⟨
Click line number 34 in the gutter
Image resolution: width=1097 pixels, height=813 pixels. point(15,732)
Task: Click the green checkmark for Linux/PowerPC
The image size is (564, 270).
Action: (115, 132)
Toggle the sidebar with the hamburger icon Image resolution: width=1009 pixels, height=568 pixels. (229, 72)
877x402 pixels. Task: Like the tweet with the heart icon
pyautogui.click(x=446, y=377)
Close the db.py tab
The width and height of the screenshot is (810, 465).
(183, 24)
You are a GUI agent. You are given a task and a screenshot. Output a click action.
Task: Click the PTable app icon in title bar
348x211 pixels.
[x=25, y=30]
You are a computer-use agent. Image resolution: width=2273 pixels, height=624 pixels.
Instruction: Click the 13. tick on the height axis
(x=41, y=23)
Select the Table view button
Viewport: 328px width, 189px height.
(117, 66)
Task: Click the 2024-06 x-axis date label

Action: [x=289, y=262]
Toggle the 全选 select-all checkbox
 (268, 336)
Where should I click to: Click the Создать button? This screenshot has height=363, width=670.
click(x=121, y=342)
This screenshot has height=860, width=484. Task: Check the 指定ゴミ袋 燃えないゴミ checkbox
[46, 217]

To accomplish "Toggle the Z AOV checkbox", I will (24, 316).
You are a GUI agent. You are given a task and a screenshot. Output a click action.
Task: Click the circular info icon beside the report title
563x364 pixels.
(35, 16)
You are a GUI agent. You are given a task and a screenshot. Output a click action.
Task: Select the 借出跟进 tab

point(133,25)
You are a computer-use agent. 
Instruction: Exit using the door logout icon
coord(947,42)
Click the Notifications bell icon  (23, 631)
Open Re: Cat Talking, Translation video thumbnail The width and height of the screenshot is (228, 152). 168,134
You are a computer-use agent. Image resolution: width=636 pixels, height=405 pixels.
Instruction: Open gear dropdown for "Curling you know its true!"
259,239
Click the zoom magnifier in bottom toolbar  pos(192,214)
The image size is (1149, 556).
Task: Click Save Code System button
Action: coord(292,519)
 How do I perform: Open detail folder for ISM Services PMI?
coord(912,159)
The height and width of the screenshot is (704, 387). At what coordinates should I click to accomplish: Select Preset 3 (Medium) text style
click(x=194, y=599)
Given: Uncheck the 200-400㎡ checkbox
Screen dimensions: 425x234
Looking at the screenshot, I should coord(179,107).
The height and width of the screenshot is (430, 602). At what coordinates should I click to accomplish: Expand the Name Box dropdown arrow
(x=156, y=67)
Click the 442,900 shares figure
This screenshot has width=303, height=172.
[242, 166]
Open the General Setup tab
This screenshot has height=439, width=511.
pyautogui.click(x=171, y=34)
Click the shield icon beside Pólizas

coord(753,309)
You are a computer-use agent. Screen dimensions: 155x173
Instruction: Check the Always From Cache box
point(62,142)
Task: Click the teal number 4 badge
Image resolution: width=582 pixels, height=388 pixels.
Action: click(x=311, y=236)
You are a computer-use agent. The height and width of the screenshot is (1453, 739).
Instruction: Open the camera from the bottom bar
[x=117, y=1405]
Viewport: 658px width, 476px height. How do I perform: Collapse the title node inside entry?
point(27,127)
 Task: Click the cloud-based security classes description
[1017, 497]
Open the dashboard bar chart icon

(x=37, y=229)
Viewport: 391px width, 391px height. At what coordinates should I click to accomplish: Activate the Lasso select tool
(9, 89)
⟩
Nothing should appear in the answer except the lines above from the line with "How do I perform: Open" through the line with "Given: Uncheck the 200-400㎡ checkbox", both included, written out exactly.

 How do I perform: Open detail folder for ISM Services PMI?
coord(912,159)
The height and width of the screenshot is (704, 387). At what coordinates should I click to accomplish: Select Preset 3 (Medium) text style
click(x=194, y=599)
Given: Uncheck the 200-400㎡ checkbox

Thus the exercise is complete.